== Segment start ==

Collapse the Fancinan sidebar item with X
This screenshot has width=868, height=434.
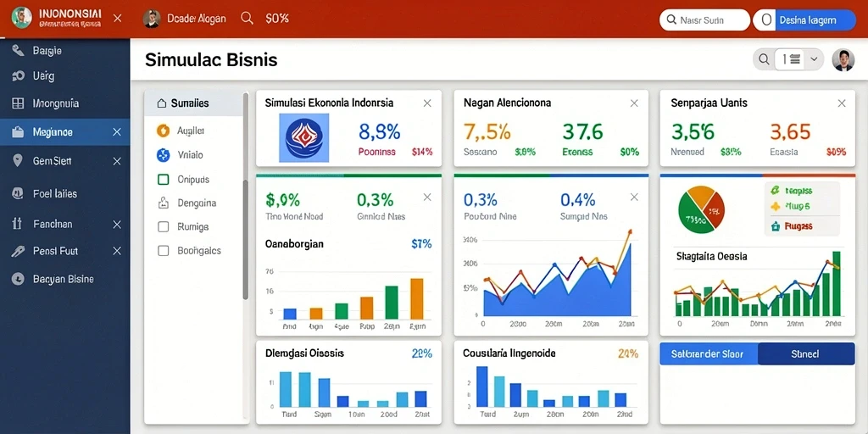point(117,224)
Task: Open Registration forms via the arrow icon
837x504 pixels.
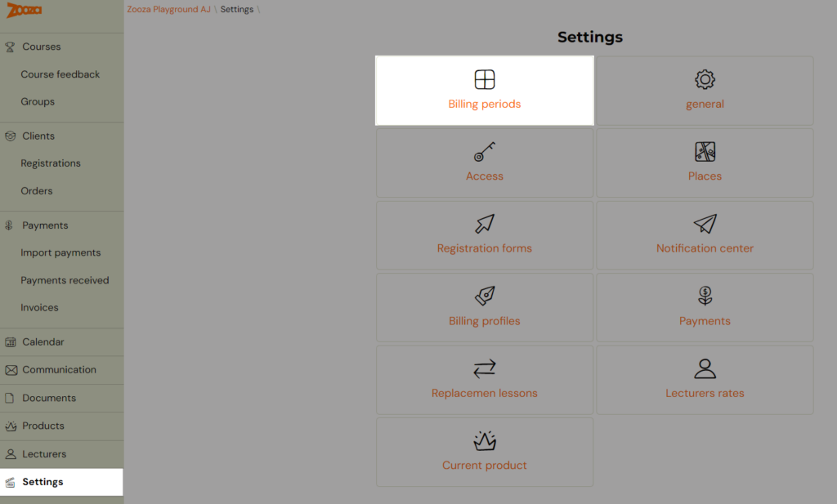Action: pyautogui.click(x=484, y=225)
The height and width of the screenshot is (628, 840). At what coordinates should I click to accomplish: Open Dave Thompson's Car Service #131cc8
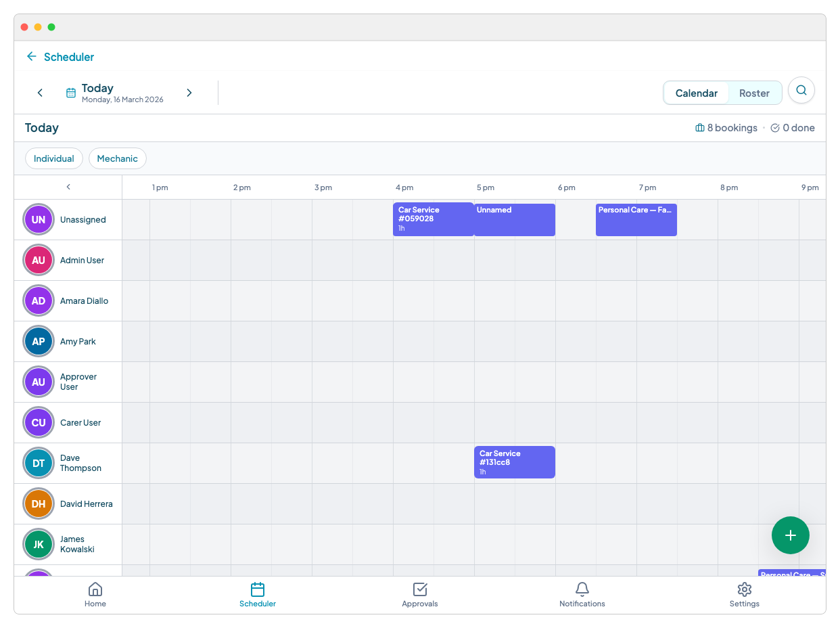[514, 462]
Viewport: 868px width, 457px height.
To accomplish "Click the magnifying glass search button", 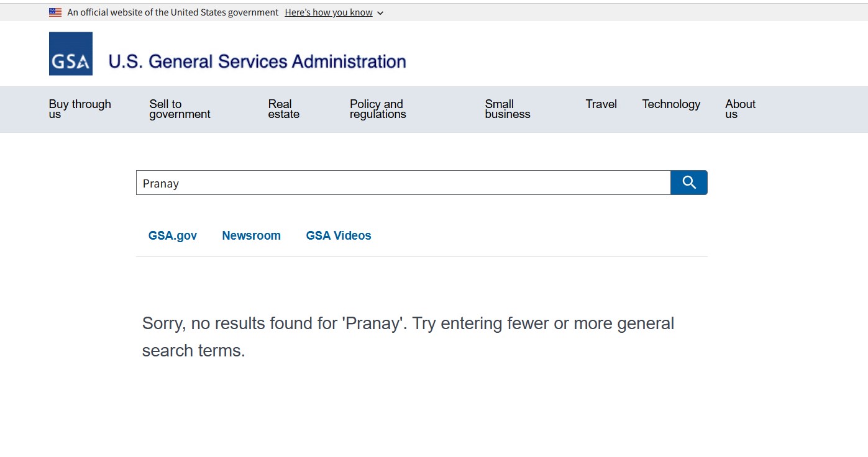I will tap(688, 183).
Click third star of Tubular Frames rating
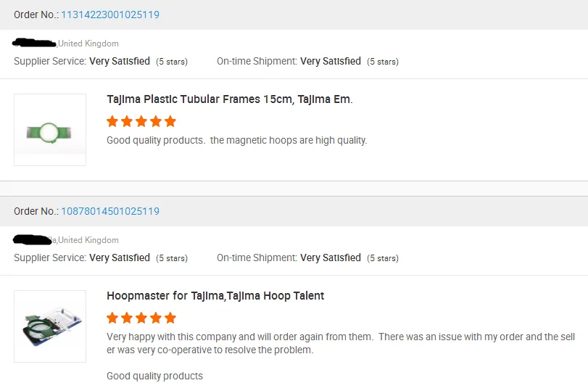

== Segment end ==

What is required: Copy exactly, and copy nothing else: the lines from the start of the data above through the line that holds "Viewport: 868px width, 457px height.". The pictures stay out.

Response below:
Collapse the Fancinan sidebar item with X
This screenshot has width=868, height=434.
point(117,224)
Task: Open Registration forms via the arrow icon
837x504 pixels.
Action: pyautogui.click(x=484, y=225)
The height and width of the screenshot is (628, 840). At what coordinates should I click to accomplish: Open Dave Thompson's Car Service #131cc8
[514, 462]
Viewport: 868px width, 457px height.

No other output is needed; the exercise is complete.